Policy & Regulation News

Sept. 18: Week That Was in Healthcare Fraud and Malpractice

By Sara Heath

Here is a general roundup of the past week’s developments in healthcare fraud and malpractice, as reported by the Department of Justice and the Office of Inspector General. The crimes reported below result in multiple millions of dollars in healthcare fraud and the possibility of extensive prison time.

FL. hospital to pay $69.5M for false claims allegations

The North Breward Hospital District has settled to pay $69.5 million for false claims allegations, according to the Department of Justice. The hospital district had allegedly violated the False Claims Act and the Stark Statute by providing above market value compensation in exchange for physician referrals. The Stark Statute states that hospitals may not maintain financial relationships with physicians in exchange for hospital referrals.

Attorneys on the case laud the department’s efforts in addressing these inappropriate relationships, not only because these relationships are unethical but because they can potentially affect patient care and the price of healthcare.

“The Department of Justice has long-standing concerns about improper financial relationships between health care providers and their referral sources, because those relationships can alter a physician’s judgement about the patient’s true health care needs and drive up health care costs for everybody,” said Principal Deputy Assistant Attorney General Benjamin C. Mizer, head of the Justice Department’s Civil Division.

This was a whistleblower case under the qui tam provision of the False Claims Act which states that a private citizen may report a suit to the federal government in exchange for a portion of the monetary recovery. The whistleblower in this case, Michael Reilly, MD, brought the case to the government and received $12,045,655.55 in return.

Mother and daughter sentenced for healthcare fraud

Connie and Stephanie Robbins, both of Virginia, were sentenced in a United States District Court on Monday, September 14, on one count of conspiracy to commit healthcare fraud. Additionally, the two will have to pay Virginia Medicaid $137,106 in restitution.

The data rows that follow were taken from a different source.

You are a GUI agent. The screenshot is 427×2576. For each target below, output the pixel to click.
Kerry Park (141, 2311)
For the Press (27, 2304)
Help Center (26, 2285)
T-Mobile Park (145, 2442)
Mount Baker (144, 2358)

The pair reportedly ran Robbins CD Services, a company which provides oversight for a Consumer Directed Service Facilitator (CDSF). CDSFs provide at-home care nurses to Medicaid patients in an effort to keep them out of a nursing home. These services are paid for by Virginia Medicaid.

Both Connie and Stephanie Robbins were the only two employees of Robbins CD, with Connie working as a registered nurse and Stephanie working as the office manager. Connie reportedly created false paperwork reporting in-person visits with patients which never occurred, and Stephanie knowingly processed and submitted this information to Virginia Medicaid. According to the Department of Justice, approximately 35 percent of the claims made by Robbins CD never occurred.

Both women pled guilty to the charges of conspiracy to commit healthcare fraud. Connie was sentenced to one year and one day in prison, while Stephanie was sentenced to two years of probation, 200 hours of community service, and three months of home confinement.